Math for CS: Induction


Induction is a powerful method for showing a property is true for all non-negative integers. Induction plays a central role in discrete mathematics and computer science. In fact, its use is a defining characteristic of discrete—as opposed to continuous—mathematics. This chapter introduces two versions of induction, Ordinary and Strong, and explains why they work and how to use them in proofs.

We are given the induction principle, which states the following. Let P be a predicate on non-negative integers. If P(0) is true, and P(n) implies P(n+1) for all non-negative integers, n, then P(m) is true for all non-negative integers, m.

Induction Template

We are then given a familiar example along with a template for applying an induction proof.

Five components of the template:

  1. State that the proof uses induction. This immediately conveys the overall structure of the proof, which helps your reader follow your argument.
  2. Define an appropriate predicate P(n). The predicate P(n) is called the induction hypothesis. The eventual conclusion of the induction argument will be that P(n) is true for all nonnegative n. A clearly stated induction hypothesis is often the most important part of an induction proof, and its omission is the largest source of confused proofs by students. In the simplest cases, the induction hypothesis can be lifted straight from the proposition you are trying to prove, as we did with equation (5.1). Sometimes the induction hypothesis will involve several variables, in which case you should indicate which variable serves as n.
  3. Prove that P(0) is true. This is usually easy, as in the example above. This part of the proof is called the base case or basis step.
  4. Prove that P(n) implies P(n+1) for every nonnegative integer n. This is called the inductive step. The basic plan is always the same: assume that P(n) is true and then use this assumption to prove that P(n+1) is true. These two statements should be fairly similar, but bridging the gap may require some ingenuity. Whatever argument you give must be valid for every nonnegative integer n, since the goal is to prove that all the following implications are true: P(0) implies P(1), P(1) implies P(2), P(2) implies P(3), …
  5. Invoke induction. Given these facts, the induction principle allows you to conclude that P(n) is true for all nonnegative n. This is the logical capstone to the whole argument, but it is so standard that it’s usual not to mention it explicitly.
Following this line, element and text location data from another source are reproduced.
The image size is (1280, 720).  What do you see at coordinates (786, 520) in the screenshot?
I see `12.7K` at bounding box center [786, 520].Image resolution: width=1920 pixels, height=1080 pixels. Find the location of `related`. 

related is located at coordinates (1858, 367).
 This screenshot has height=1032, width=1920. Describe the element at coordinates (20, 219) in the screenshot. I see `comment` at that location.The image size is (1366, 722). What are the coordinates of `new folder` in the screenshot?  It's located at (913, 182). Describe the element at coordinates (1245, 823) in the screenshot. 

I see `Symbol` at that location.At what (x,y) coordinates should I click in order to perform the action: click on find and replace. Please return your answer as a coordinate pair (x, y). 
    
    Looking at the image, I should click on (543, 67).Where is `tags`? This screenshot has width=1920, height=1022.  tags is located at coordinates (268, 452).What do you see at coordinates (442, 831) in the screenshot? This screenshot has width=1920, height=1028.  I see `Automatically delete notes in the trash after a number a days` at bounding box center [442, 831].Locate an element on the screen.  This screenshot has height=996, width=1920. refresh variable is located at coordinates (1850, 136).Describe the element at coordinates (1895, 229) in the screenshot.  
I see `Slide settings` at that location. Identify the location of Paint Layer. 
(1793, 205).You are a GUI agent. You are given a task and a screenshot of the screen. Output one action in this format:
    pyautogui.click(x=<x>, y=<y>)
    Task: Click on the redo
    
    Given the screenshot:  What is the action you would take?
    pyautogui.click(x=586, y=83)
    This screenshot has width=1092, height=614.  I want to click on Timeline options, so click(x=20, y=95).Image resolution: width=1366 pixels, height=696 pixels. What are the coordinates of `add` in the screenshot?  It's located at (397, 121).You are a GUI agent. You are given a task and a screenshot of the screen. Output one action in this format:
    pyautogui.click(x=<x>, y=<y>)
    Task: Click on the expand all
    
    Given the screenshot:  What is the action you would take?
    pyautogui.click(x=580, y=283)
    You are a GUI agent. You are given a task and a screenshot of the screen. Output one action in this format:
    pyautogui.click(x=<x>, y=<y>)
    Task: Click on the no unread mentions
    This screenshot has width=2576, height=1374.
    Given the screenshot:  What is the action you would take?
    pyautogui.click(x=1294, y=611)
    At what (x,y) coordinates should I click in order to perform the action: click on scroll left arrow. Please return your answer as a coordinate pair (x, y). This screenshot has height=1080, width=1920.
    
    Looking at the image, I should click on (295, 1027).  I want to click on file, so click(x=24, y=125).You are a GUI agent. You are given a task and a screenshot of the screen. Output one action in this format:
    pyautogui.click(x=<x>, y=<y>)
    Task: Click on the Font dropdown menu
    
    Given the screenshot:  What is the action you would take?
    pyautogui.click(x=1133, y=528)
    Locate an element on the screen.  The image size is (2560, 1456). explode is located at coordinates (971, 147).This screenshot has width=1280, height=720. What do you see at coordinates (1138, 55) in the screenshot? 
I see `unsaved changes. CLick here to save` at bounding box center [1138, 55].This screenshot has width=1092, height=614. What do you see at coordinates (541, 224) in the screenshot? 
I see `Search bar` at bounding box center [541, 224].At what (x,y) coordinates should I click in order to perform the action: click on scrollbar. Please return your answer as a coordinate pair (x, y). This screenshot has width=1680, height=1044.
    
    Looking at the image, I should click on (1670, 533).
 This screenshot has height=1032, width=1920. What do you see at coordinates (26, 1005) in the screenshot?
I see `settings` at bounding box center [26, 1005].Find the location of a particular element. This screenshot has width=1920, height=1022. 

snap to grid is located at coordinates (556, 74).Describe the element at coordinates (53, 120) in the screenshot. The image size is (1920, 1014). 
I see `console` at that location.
Always be sure to explicitly label the base case and the inductive step. Doing so will make your proofs clearer and will decrease the chance that you forget a key step—like checking the base case.

We are walked through an example where we need a stronger induction hypothesis in order to prove by induction. The author notes that it is not always immediately obvious what a more clever induction hypothesis could be. They mentioned that it took mathematicians over 20 years to prove something by induction. It ended up taking a clever induction hypothesis.

We are also walked through a bogus proof.

Strong induction.

A useful variant of induction is called strong induction. Strong induction and ordinary induction are used for exactly the same thing: proving that a predicate is true for all nonnegative integers. Strong induction is useful when a simple proof that the predicate holds for n + 1 does not follow just from the fact that it holds at n, but from the fact that it holds for other values <= n.

Strong induction vs. induction vs. well-ordering

Strong induction looks genuinely “stronger” than ordinary induction —after all, you can assume a lot more when proving the induction step. Since ordinary induction is a special case of strong induction, you might wonder why anyone would bother with the ordinary induction. But strong induction really isn’t any stronger, because a simple text manipulation program can automatically reformat any proof using strong induction into a proof using ordinary induction—just by decorating the induction hypothesis with a universal quantifier in a standard way. Still, it’s worth distinguishing these two kinds of induction, since which you use will signal whether the inductive step for n + 1 follows directly from the case for n or requires cases smaller than n, and that is generally good for your reader to know. The template for the two kinds of induction rules looks nothing like the one for the Well Ordering Principle, but this chapter included a couple of examples where induction was used to prove something already proved using well ordering. In fact, this can always be done. As the examples may suggest, any well ordering proof can automatically be reformatted into an induction proof.

So theoretically, no one need bother with the Well Ordering Principle either. But it’s equally easy to go the other way, and automatically reformat any strong induction proof into a Well Ordering proof. The three proof methods—well ordering, induction, and strong induction—are simply different formats for presenting the same mathematical reasoning! So why three methods? Well, sometimes induction proofs are clearer because they don’t require proof by contradiction. Also, induction proofs often provide recursive procedures that reduce large inputs to smaller ones. On the other hand, well ordering can come out slightly shorter and sometimes seem more natural and less worrisome to beginners. So which method should you use? There is no simple recipe. Sometimes the only way to decide is to write up a proof using more than one method and compare how they come out. But whichever method you choose, be sure to state the method up front to help a reader follow your proof.